Au
- Filename extension: .au .snd
- Internet media type: audio/basic (headerless format)
- Type code: public.au-audio; public.ulaw-audio (headerless variant);
- Magic number: .snd (newer versions)
- Developed by: Sun Microsystems
- Type of format: audio file format, container format
- Container for: Audio, most often μ-law

= Au file format =

Simple audio file format

The Au file format is a simple audio file format introduced by Sun Microsystems. The format was common on NeXT systems and on early Web pages. Originally it was headerless, being 8-bit μ-law-encoded data at an 8000 Hz sample rate. Hardware from other vendors often used sample rates as high as 8192 Hz, often integer multiples of video clock signal frequencies. Newer files have a header that consists of six unsigned 32-bit words, an optional information chunk which is always of non-zero size, and then the data (in big-endian format).

Although the format now supports many audio encoding formats, it remains associated with the μ-law logarithmic encoding. This encoding was native to the SPARCstation 1 hardware, where SunOS exposed the encoding to application programs through the /dev/audio device file interface. This encoding and interface became a de facto standard for Unix sound.

==New format==
All fields are stored in big-endian format, including the sample data.

| uint32 word | field | Description |
|---|---|---|
| 0 | Magic number | The value 0x2e736e64 (four ASCII characters ".snd") |
| 1 | Data offset | The offset to the data in bytes. (In the older Sun version, this had to be a multiple of 8.) The minimum valid number is 28 (decimal), since this is the header length (six 32-bit words) plus a minimal annotation size (4 bytes, another 32-bit word). |
| 2 | data size | Data size in bytes, not including the header. If unknown, the value 0xffffffff should be used. |
| 3 | Encoding | Data encoding format: Unspecified; 8-bit G.711 μ-law; 8-bit linear PCM; 16-bit linear PCM; 24-bit linear PCM; 32-bit linear PCM; 32-bit IEEE floating point; 64-bit IEEE floating point; Fragmented sample data; Nested (unclear format); DSP program; 8-bit fixed point; 16-bit fixed point; 24-bit fixed point; 32-bit fixed point; (Unassigned); non-audio display data; μ-law Squelch format; 16-bit linear with emphasis; 16-bit linear compressed; 16-bit linear with emphasis and compression; Music kit DSP commands; Music kit DSP commands samples; ITU-T G.721 4-bit ADPCM; ITU-T G.722 SB-ADPCM; ITU-T G.723 3-bit ADPCM; ITU-T G.723 5-bit ADPCM; 8-bit G.711 A-law; Values 0 through 255 are supposed to be assigned by a file format authority (was NeXT, now Oracle).

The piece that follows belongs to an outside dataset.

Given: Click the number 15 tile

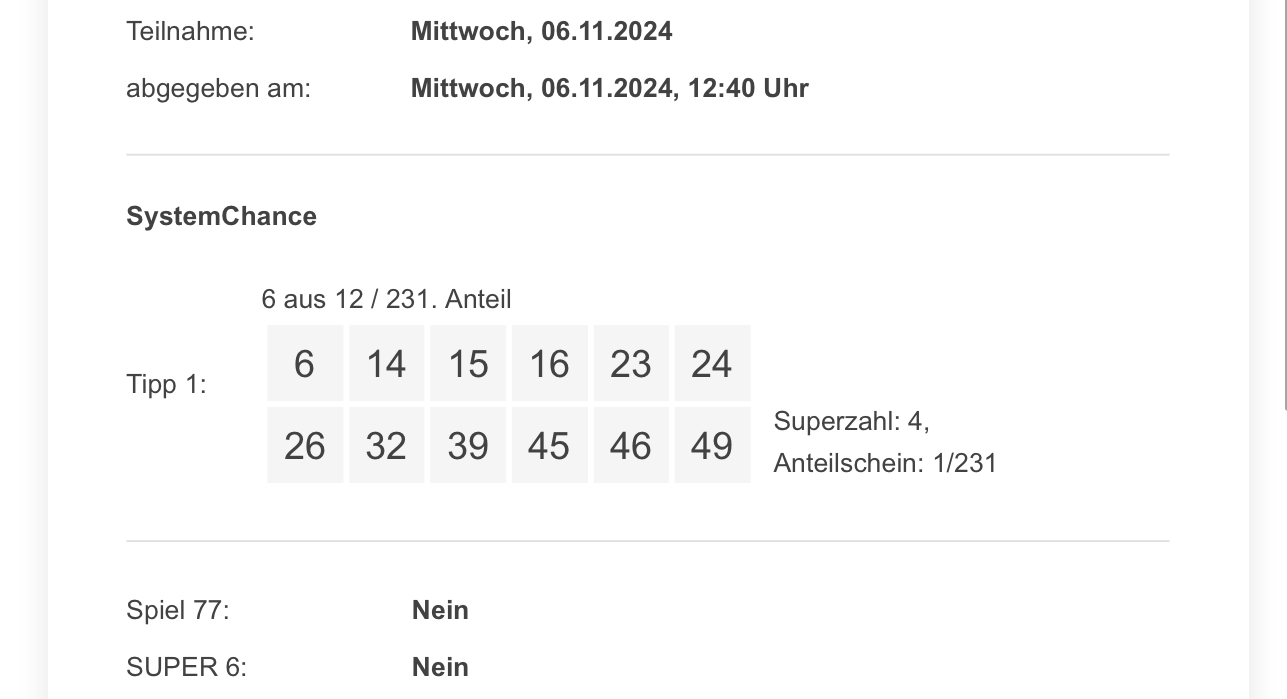Looking at the screenshot, I should click(468, 363).
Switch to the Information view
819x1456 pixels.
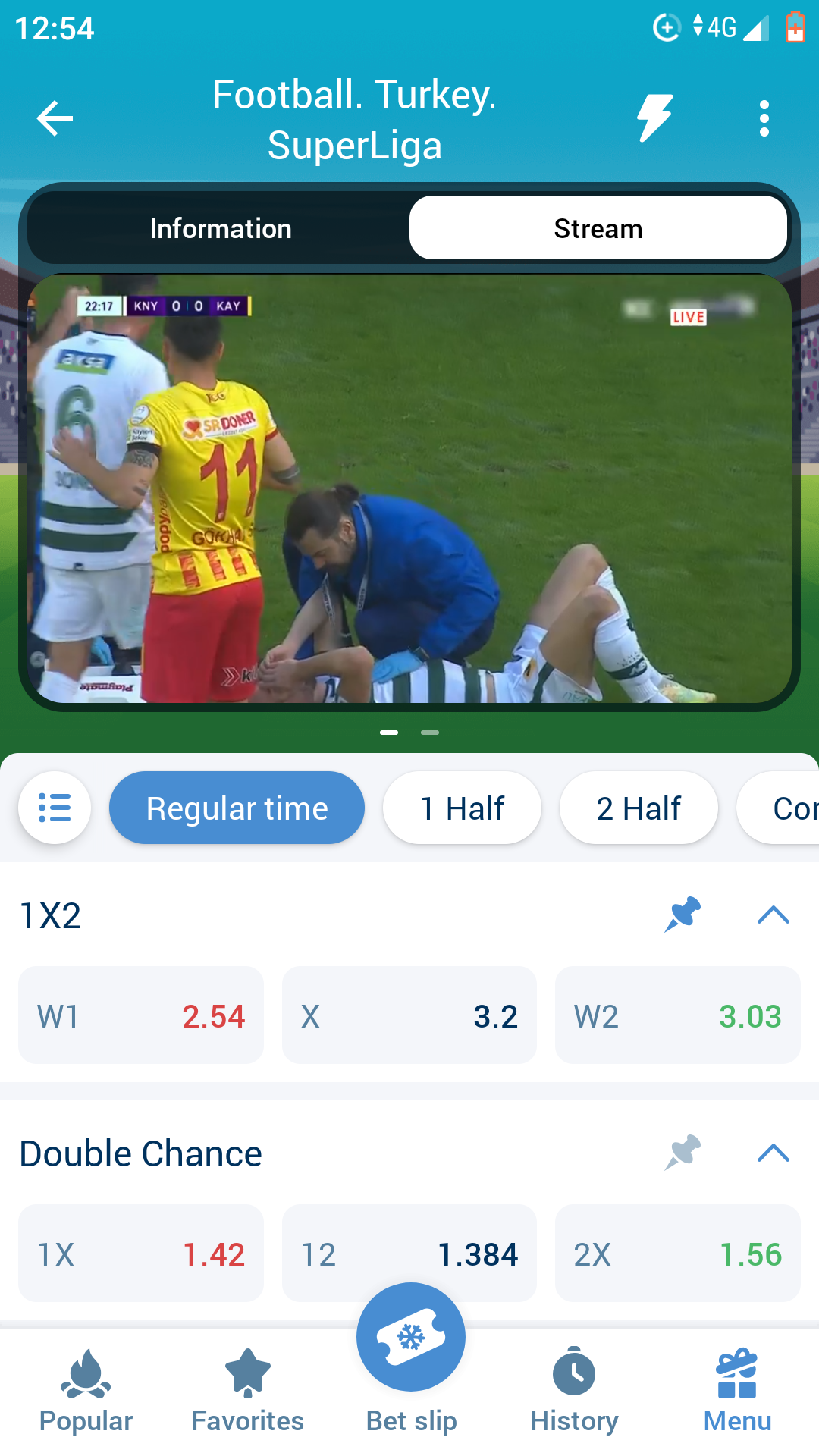[x=221, y=228]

Other values can be used for custom formats. |
| 4 | Sample rate | The number of samples/second, e.g., 8000, 11025, 22050, 44100, and 48000. NeXT may use 8013. |
| 5 | Channels | The number of interleaved channels, e.g., 1 for mono, 2 for stereo; more channels possible, but may not be supported by all readers. |
| 6 | – | Optional annotation or description string, NULL-terminated. A minimum of 4 bytes must be stored even if unused. In the older Sun version, its length had to be a non-zero multiple of 8 bytes. In some older implementations, the string is not properly NULL-terminated, but the offset remains reliable. |

The type of encoding depends on the value of the "encoding" field (word 3 of the header). Formats 2 through 7 are uncompressed linear PCM, therefore technically lossless (although not necessarily free of quantization error, especially in 8-bit form). Formats 1 and 27 are μ-law and A-law, respectively, both companding logarithmic representations of PCM, and arguably lossy, as they pack what would otherwise be almost 16 bits of dynamic range into 8 bits of encoded data, even though this is achieved by an altered dynamic response and no data are discarded. Formats 23 through 26 are ADPCM, which is an early form of lossy compression, usually with four bits of encoded data per audio sample (for 4:1 efficiency with 16-bit input, or 2:1 with 8-bit input). Several of the others (number 8 through 22) are DSP commands or data, designed to be processed by the NeXT Music Kit software.

Note: PCM formats are encoded as signed data, as opposed to unsigned.

The current format supports only a single audio data segment per file. The variable-length annotation field is currently ignored by most audio applications.